> **Directions**
Below is a listing; retype exactly the line with "You are a computer-use agent." and every line after it through the end, and only those, leaving out the pictures.

> **Dataset**
━━━━━━━━━━

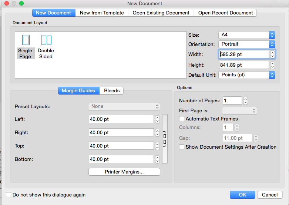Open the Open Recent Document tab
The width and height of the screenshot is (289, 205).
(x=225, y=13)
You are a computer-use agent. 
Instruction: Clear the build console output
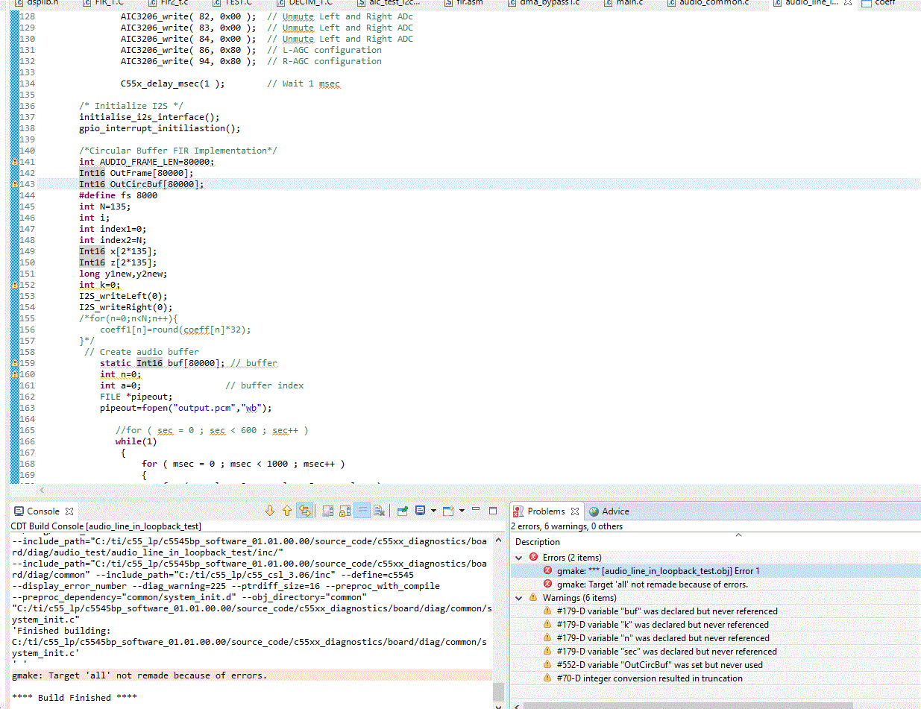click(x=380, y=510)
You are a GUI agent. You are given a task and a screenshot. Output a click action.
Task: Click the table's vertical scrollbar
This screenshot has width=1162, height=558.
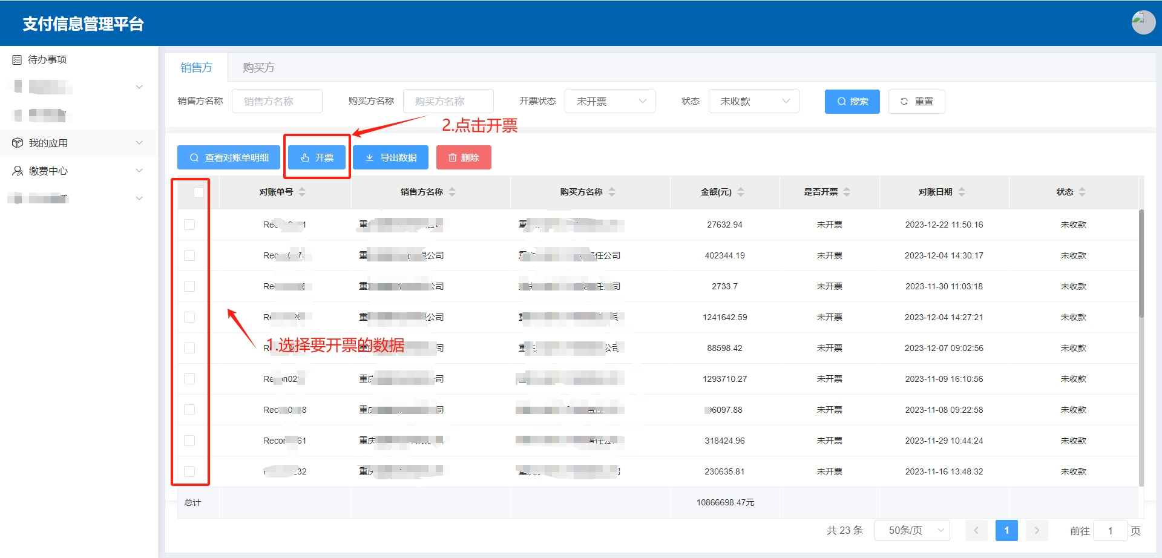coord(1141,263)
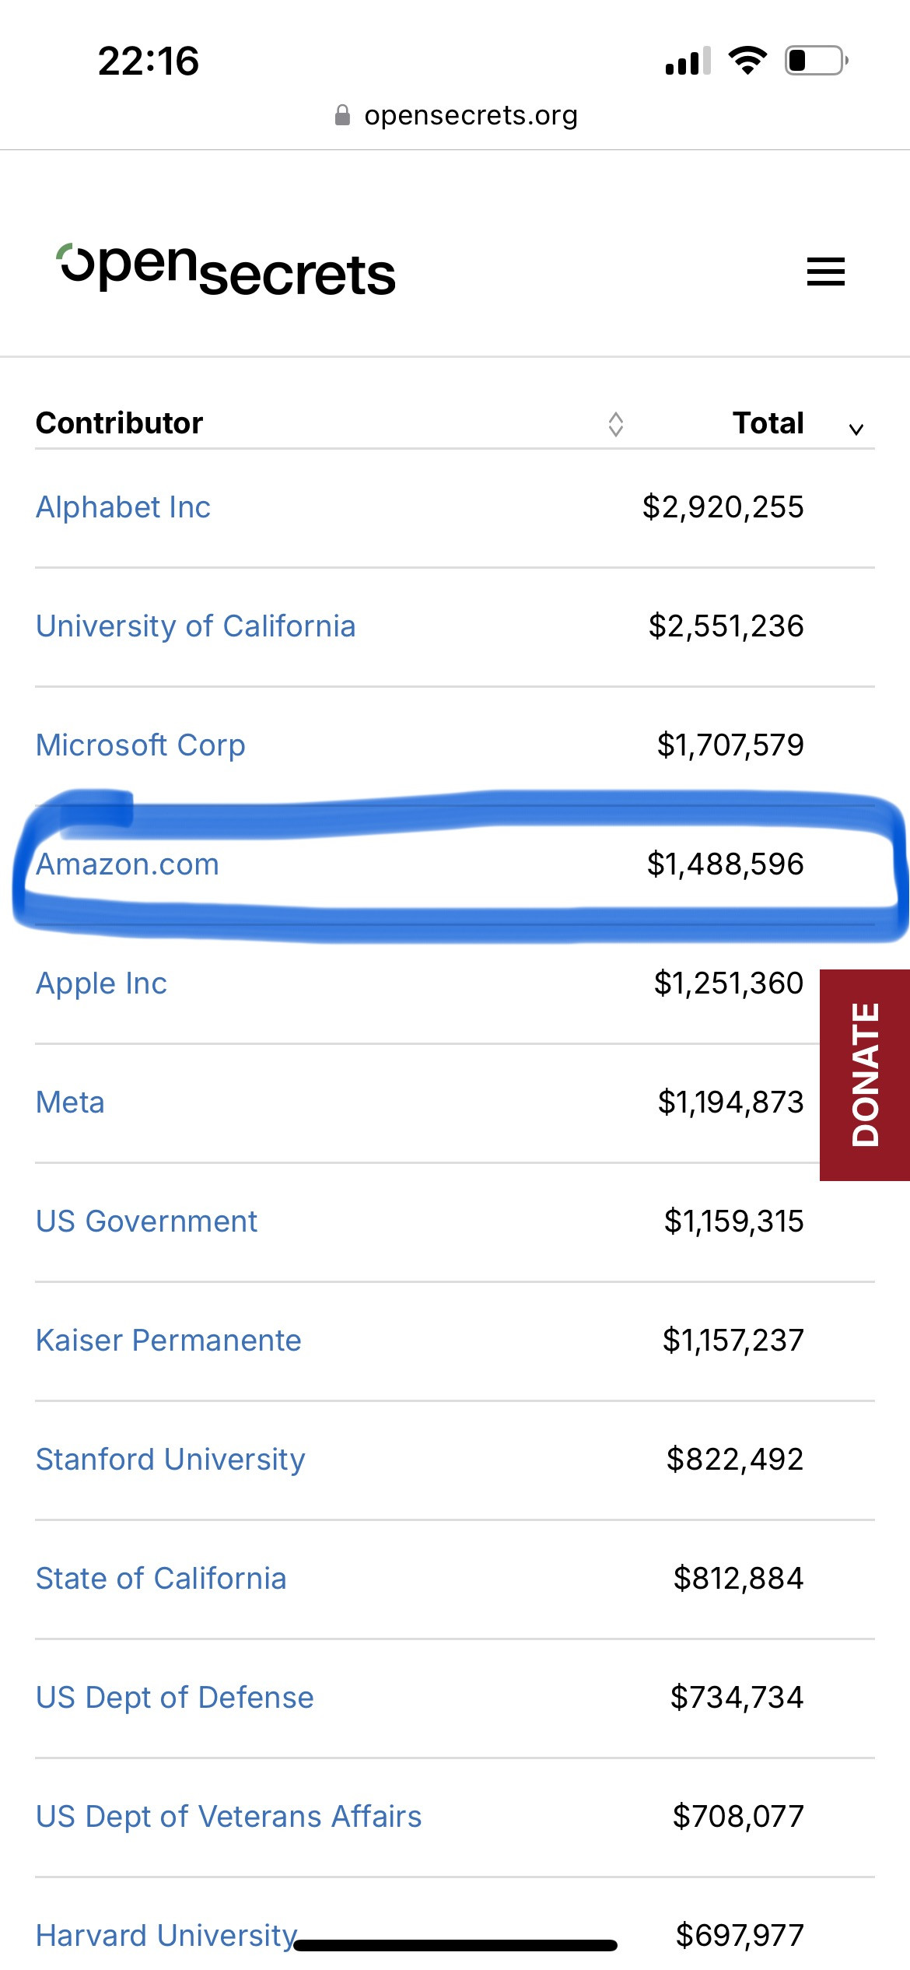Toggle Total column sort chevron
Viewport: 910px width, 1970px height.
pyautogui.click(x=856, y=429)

━━━━━━━━━━

> **Answer space**
You are a computer-use agent. 
Instruction: Clear the build console output
click(x=380, y=510)
You are a GUI agent. You are given a task and a screenshot. Output a click action.
Task: Click the table's vertical scrollbar
This screenshot has width=1162, height=558.
coord(1141,263)
Toggle Total column sort chevron
Viewport: 910px width, 1970px height.
pyautogui.click(x=856, y=429)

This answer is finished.